According to William Hill, France is a reasonable choice, coming in at 13/2 odds. But the top pick heading into the tournament is Brazil (4/1). Led by Neymar and bringing a squad with no obvious weaknesses, it’s easy to see how the Brazilians could make up for their embarrassing semifinal loss in 2014, when they hosted the tournament.
The virtual co-favorite is Germany (9/2), the defending champions and the squad that put a 7-1 drubbing on Brazil last time around. Germany starts out in a fairly tough group that also includes Mexico (100/1) and Sweden (150/1), but it would be a shock for the four-time World Cup winners not to make it through to the knockout stages.
The other main contender is Spain (6/1). The Spanish side is reeling, though, after the shock firing of head coach Julen Lopetegui on Tuesday. Luis Rubiales, president of the Spanish football federation (RFEF), fired Lopetegui after finding out that he would be joining Real Madrid following the World Cup. Furious that RFEF hadn’t known about the negotiations, Rubiales sacked Lopetgui, hastily installing Fernando Hierro as the new coach ahead of Spain’s opening game on Friday.

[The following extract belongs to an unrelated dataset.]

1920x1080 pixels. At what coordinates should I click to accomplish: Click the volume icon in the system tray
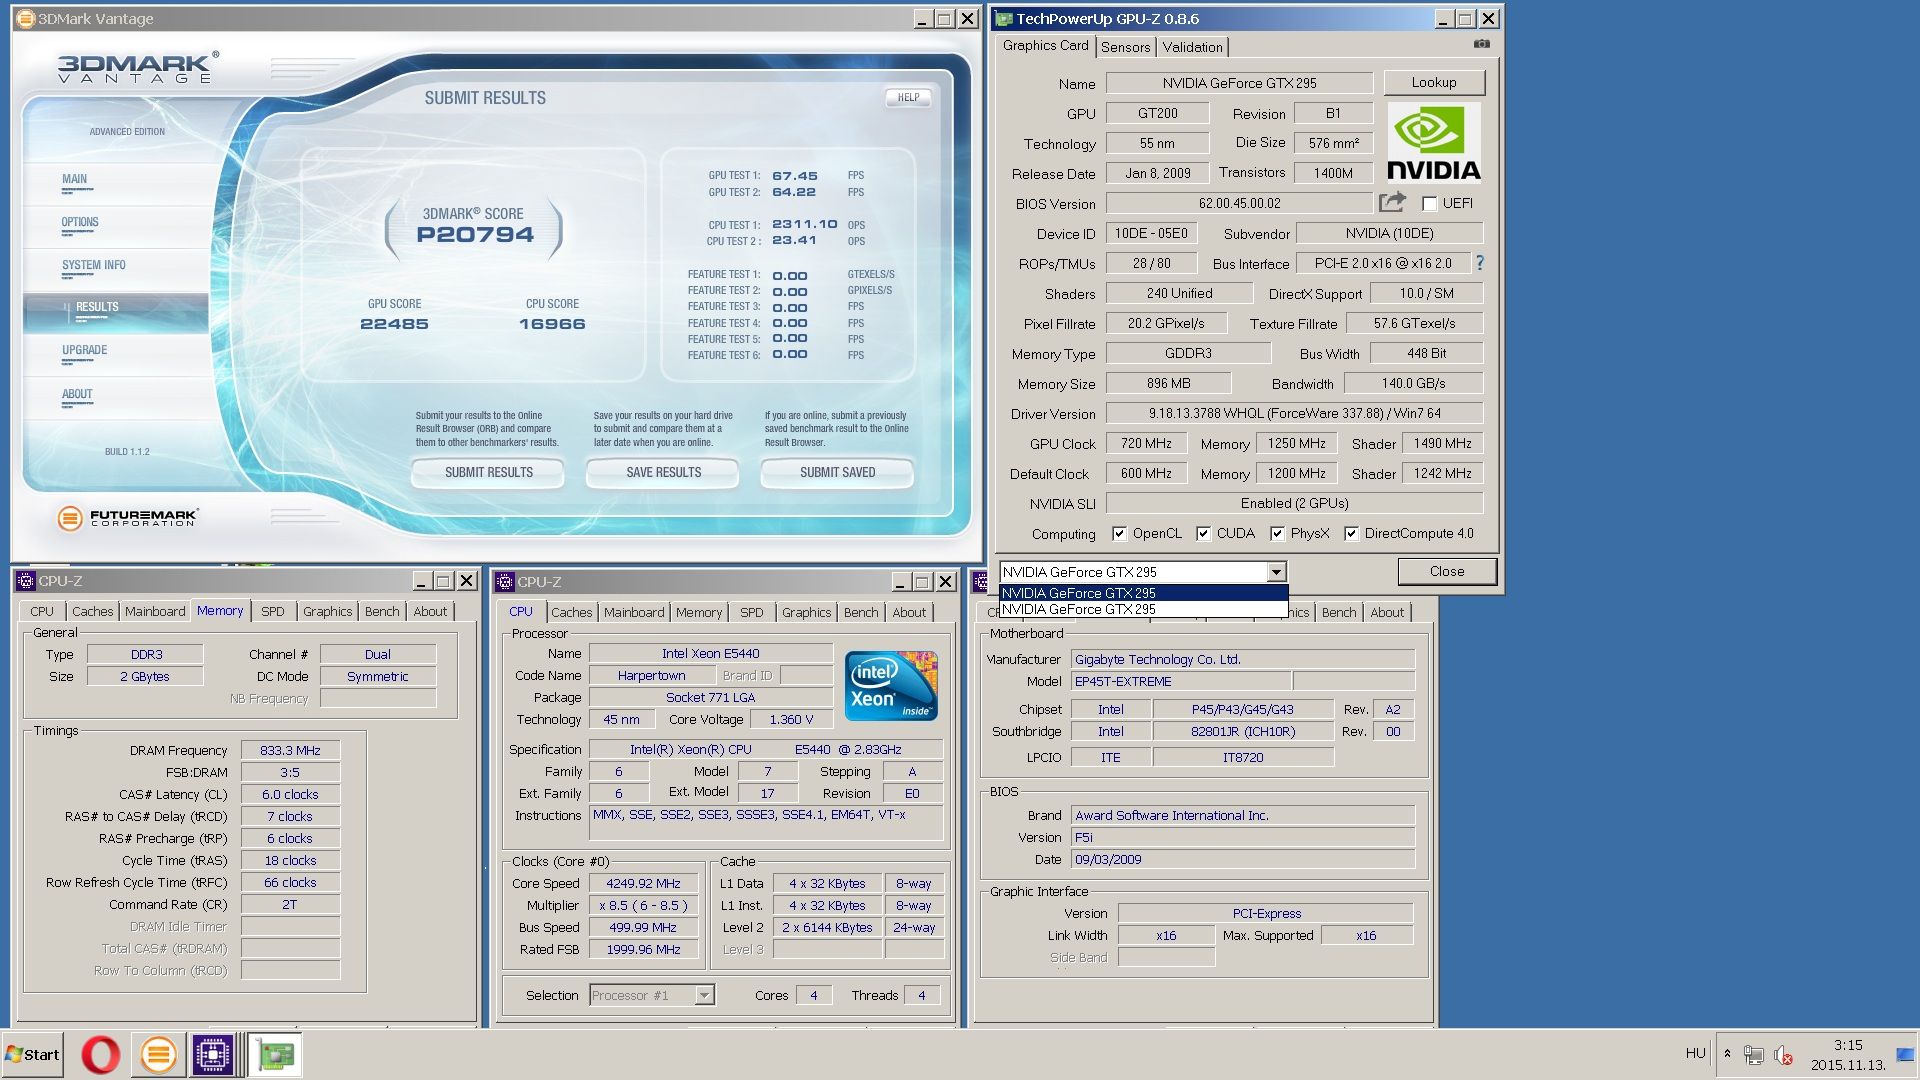point(1783,1055)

Other top contenders include Argentina (9/1) which is led by Lionel Messi, Belgium (11/1), England (16/1), and Portugal (25/1), a popular longshot pick thanks in large part to superstar Cristiano Ronaldo.
PokerStars Absence Noted
While there are sure to be plenty of obvious rooting interests and more than a few bets on the tournament during the WSOP, this year’s World Cup doesn’t have the heavy poker influence we might have expected just a couple years ago.
In 2015, PokerStars signed both Ronaldo and Brazilian star Neymar as brand ambassadors, part of a wider strategy to utilize sports stars in their marketing. But while both figure to play key roles in the World Cup, don’t expect PokerStars to take advantage: the company stopped using both players in their marketing in April 2017.
While we haven’t heard too much yet about who American poker players will be supporting with the USA out of the tournament, the large international contingent at the WSOP should still have plenty to root for over the next few weeks.
One player who has made his allegiance very clear is 2014 WSOP Main Event winner Martin Jacobson, who will be rooting for his Swedish squad to win their first ever World Cup while hoping to simultaneously make a deep run of his own in Las Vegas.
“It would be amazing it that happened,” Jacobson told The Sun. “The latter stages of the tournaments are running simultaneously – so I’ll be cheering them on whenever I can.”